## YOUR ASSIGNMENT
Leaving out the pictures, output the lines from the one that contains "Where should I" through the end of the material, exactly as they stand.

## THE DATA

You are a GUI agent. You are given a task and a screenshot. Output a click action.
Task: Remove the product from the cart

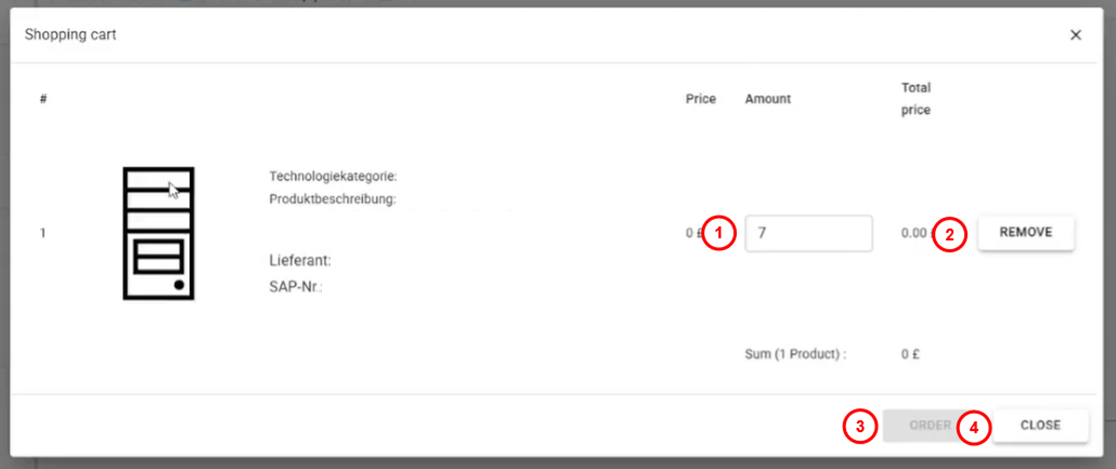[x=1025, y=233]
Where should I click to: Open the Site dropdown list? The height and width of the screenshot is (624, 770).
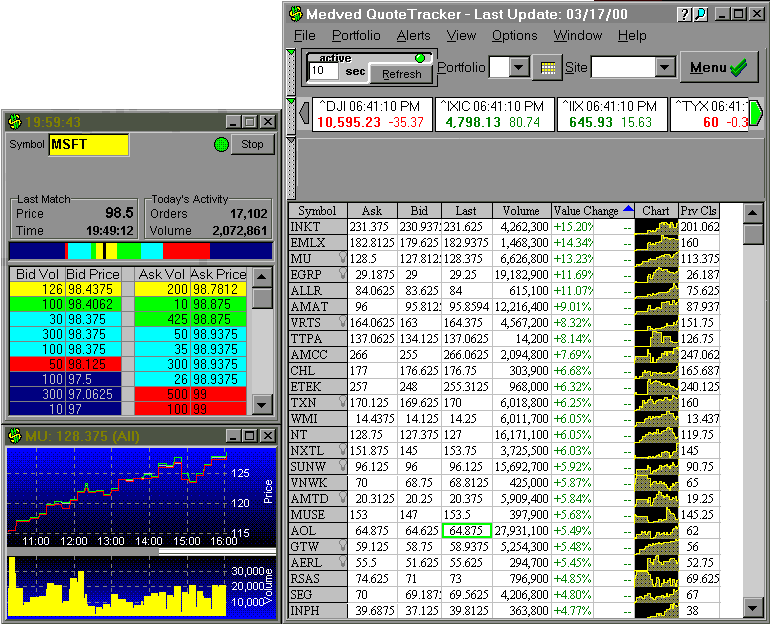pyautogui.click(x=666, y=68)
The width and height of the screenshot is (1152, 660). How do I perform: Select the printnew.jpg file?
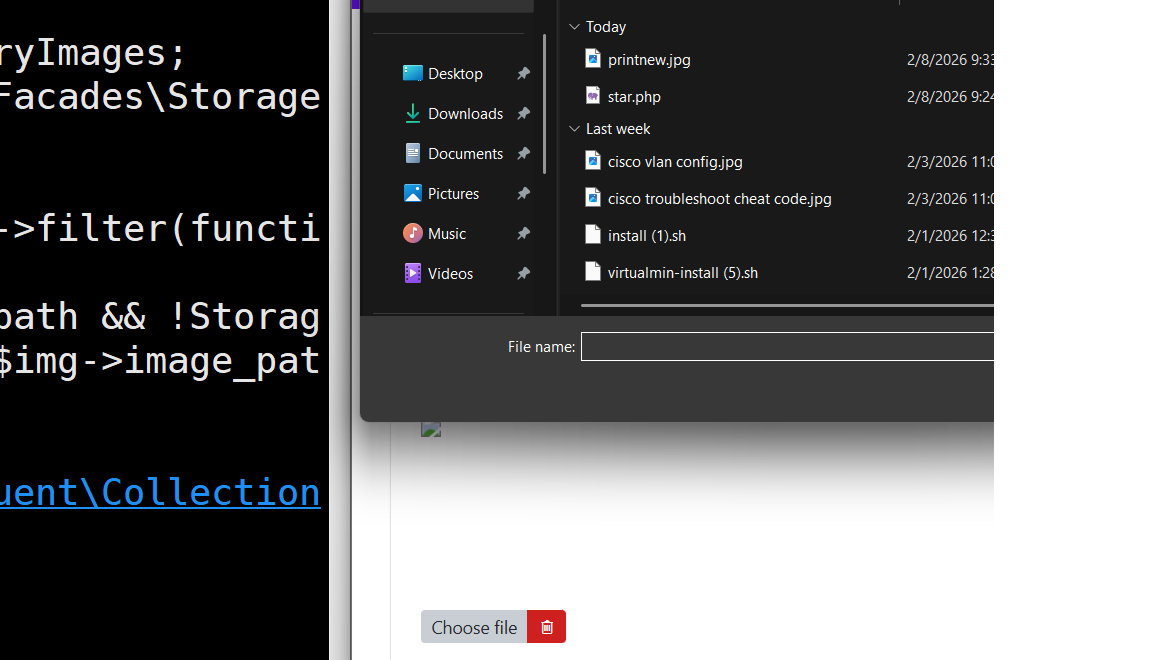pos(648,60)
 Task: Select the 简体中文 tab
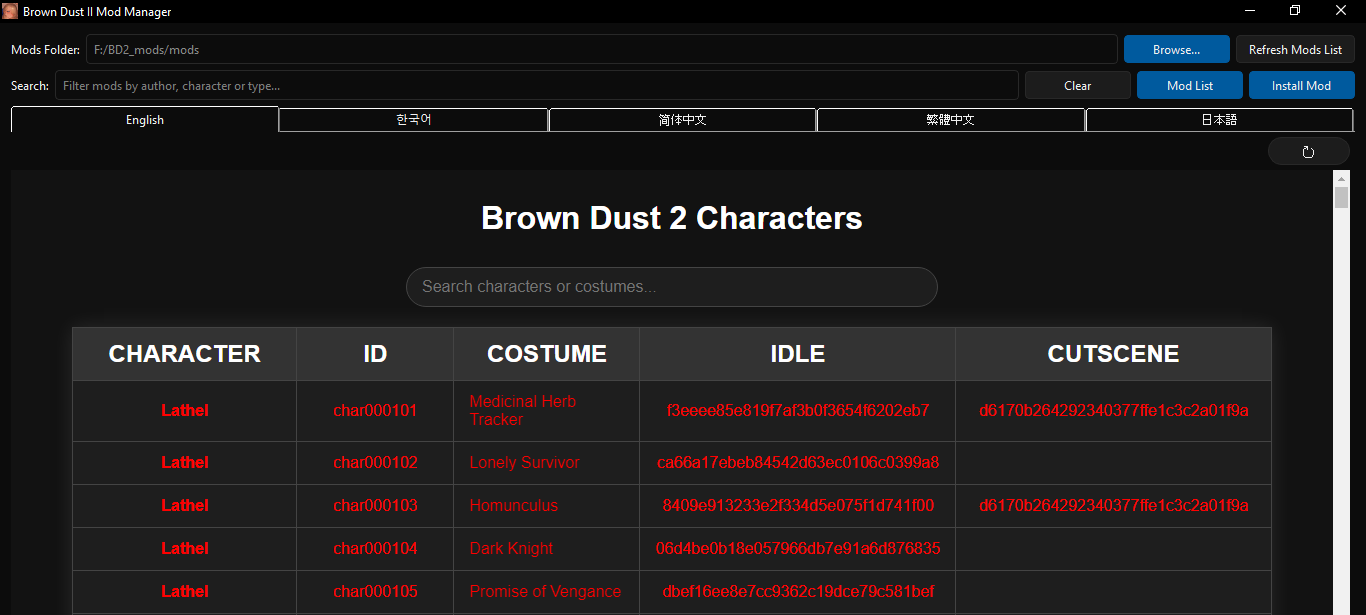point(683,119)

## RESPONSE FOR THIS EXERCISE
Where should I click to: Open the Site dropdown list? The height and width of the screenshot is (624, 770).
pyautogui.click(x=666, y=68)
The width and height of the screenshot is (1152, 660). How do I perform: Select the printnew.jpg file?
pos(648,60)
 Task: Select the 简体中文 tab
point(683,119)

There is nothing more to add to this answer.